I have several years of experience operating services on Cloud Run with the WordPress on GCP Free Tier project, so the entire compute platform is built on this model, where it conveniently scales to zero when not in use. The storage and data layers consist of Cloud Storage buckets and a BigQuery dataset.
The only prerequisite is that the desired running data exists in Strava. It doesn’t matter how the runs were tracked – they just need to be synced to Strava at some point.
Strava Activity Loader
The first step is to ingest the running data. The Python function’s approach of polling the List Athlete Activities API was replicated in Node to bootstrap this platform.
My original plan was to use the Webhook Events API and have Strava push activities instead of needing to poll. Getting something functional involved a steep learning curve for Node, so I settled for parity with a known workflow. The final state will be event-driven, and it will involve converting the ingestion from a scheduled poll to a webhook listener.
Polyline GeoJSON Encoder
Once the Strava data has been ingested, there’s work to be done. For mapping, the most important data element is the route. Routes are captured as a time series of latitude/longitude coordinates, but are commonly stored as encoded Polyline strings for brevity.
The Polyline format isn’t directly useful. It needs to be converted to GeoJSON, the current standard for encoding geographic information. The conversion is performed by the Mapbox Polyline JS package.
So behind the scenes, there’s a per-activity ETL of Polyline → GeoJSON, which yields a collection of GeoJSON objects.

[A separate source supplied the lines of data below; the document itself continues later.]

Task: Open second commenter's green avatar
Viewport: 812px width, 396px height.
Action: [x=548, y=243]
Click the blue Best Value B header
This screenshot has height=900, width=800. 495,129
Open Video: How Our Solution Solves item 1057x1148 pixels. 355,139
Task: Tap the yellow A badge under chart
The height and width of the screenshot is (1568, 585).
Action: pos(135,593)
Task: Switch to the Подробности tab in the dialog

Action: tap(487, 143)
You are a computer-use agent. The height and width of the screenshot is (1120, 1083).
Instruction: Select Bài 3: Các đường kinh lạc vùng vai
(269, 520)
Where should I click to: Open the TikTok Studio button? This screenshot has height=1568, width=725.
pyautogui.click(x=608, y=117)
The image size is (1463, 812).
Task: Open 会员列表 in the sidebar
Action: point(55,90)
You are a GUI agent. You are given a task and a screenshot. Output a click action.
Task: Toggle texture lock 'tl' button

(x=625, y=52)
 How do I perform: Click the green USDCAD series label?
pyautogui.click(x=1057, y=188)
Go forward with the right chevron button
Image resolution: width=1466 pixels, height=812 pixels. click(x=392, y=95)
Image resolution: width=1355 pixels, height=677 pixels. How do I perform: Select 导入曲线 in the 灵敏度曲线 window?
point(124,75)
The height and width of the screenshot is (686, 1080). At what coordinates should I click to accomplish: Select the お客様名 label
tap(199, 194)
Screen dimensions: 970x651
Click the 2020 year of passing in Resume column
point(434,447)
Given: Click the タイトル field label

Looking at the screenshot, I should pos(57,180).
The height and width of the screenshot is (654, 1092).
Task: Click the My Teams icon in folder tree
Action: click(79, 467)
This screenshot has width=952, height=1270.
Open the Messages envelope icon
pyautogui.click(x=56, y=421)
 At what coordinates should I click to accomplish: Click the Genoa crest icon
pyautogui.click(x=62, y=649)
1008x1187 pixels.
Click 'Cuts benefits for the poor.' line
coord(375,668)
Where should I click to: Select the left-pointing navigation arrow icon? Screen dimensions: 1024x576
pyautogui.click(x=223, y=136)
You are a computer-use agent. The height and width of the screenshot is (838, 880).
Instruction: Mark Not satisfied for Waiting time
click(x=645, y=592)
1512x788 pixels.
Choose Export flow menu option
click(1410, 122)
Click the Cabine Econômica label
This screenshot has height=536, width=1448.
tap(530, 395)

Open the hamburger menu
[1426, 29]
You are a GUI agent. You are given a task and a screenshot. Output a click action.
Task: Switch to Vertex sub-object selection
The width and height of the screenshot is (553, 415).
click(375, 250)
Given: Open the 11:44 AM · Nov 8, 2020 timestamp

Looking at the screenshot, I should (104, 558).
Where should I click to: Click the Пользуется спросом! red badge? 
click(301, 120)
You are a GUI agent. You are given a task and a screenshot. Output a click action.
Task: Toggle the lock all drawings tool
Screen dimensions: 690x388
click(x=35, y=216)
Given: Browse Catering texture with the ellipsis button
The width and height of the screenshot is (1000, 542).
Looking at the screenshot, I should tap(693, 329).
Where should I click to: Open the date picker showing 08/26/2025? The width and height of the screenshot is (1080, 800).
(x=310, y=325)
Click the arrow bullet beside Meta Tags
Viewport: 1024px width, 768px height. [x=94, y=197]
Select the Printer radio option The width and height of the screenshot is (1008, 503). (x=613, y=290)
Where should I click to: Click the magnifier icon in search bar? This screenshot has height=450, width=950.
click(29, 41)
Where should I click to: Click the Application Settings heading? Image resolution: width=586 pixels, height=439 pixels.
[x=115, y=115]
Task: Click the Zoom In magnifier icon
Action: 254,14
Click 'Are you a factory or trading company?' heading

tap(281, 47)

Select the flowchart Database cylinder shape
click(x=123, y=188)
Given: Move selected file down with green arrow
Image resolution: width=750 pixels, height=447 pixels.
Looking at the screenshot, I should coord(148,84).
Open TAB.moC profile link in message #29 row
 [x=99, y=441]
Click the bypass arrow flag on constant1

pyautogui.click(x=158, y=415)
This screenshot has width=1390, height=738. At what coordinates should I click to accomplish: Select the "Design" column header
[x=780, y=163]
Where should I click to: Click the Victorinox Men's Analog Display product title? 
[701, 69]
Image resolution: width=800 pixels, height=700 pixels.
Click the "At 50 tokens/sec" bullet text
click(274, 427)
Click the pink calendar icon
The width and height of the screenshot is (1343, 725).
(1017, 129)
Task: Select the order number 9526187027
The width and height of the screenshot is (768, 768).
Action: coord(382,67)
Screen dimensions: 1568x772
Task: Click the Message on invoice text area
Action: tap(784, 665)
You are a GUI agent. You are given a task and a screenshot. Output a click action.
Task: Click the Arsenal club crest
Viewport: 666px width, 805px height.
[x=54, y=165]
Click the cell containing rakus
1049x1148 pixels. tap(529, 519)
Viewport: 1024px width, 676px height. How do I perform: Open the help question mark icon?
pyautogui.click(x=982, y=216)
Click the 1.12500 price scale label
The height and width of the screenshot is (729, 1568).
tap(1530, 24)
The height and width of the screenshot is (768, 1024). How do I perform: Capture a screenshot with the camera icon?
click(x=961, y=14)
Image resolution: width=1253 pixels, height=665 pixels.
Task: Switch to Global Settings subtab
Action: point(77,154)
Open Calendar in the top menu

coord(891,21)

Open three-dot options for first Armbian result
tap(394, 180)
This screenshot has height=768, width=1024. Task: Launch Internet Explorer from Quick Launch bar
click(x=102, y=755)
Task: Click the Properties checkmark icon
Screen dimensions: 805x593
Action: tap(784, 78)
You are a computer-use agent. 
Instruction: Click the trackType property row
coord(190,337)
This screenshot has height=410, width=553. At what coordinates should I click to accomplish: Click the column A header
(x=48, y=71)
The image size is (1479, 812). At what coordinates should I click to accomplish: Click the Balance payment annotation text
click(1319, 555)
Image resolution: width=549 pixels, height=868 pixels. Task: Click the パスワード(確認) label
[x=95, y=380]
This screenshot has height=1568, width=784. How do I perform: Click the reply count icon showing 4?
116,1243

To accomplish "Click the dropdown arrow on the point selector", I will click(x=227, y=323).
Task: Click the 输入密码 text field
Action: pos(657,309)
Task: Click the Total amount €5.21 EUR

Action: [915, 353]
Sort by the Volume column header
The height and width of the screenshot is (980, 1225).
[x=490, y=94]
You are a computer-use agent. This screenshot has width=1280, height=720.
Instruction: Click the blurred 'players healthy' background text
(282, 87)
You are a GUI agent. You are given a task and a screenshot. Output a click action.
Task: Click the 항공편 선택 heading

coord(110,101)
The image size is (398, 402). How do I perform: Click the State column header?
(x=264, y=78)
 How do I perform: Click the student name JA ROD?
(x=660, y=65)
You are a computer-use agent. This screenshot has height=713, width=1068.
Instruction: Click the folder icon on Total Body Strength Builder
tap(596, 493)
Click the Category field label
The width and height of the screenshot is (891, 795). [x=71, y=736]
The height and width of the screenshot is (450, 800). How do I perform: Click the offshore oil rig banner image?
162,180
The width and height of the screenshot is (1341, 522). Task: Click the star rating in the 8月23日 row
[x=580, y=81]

The ETL involves an intermediate call to the Strava API to retrieve the Polyline for each activity. The Strava API has quota limits, so the ETL implements a per-run throttle in order to avoid issues, especially during backload scenarios.
Hopefully it doesn’t take three more years to make the next generation of improvements, because there’s already a backlog of ideas that I want to experiment with.
As previously mentioned, I want the flow of data to be near real-time. Fetching almost 3,000 activities from Strava on every poll is computationally expensive, and the more runs I track, the more expensive it gets. Because of this, the data is currently refreshed every 12 hours (between 12-1 AM and PM).
This could be optimized by incorporating the “
after” parameter of the List Athlete Activities API call. It would make the load step more efficient; the request would be for new activities instead of all activities. Polling could then be done on a more frequent basis without making any other significant changes.
The better option is to switch from polling to using the Webhook Events API. This is a paradigm shift to an event-driven archiecture. It’s not trivial to implement, as the data emitted encompasses the CRD operations of the CRUD model (e.g. creation of a new activity, making a change to an existing activity, or deleting an activity). Polling is simply the R operation (reading the data).
For either option, the platform still needs to have the ability to perform an initial backload of historical data. Since the poll is currently for all activities, historical data is inherently addressed.
It would be interesting to segment the GeoJSON by dimension (for example, calendar year or locality) in order to render maps that visualize only those segments. Maybe I want to see a map of only my 2023 runs. Segmentation would enable this.
It would be even more interesting to enrich the map data and make the map interactive. For example, I’d like to click on a line and see the date of that run, as well as a link to the original Strava activity to see the details.
There’s quite a bit of other data available, such as the elevation gain, pace, time of day, etc. Map visualization is just one use case. While I’m mucking around in the data, there are questions that I could answer and incorporate into additional pages.
Building the Slifemap was a rewarding experience. It’s something that I literally use on a daily basis. I was bracing for it to take the entire winter to figure out, but it came together in about a month – not bad for needing to learn a few new things along the way.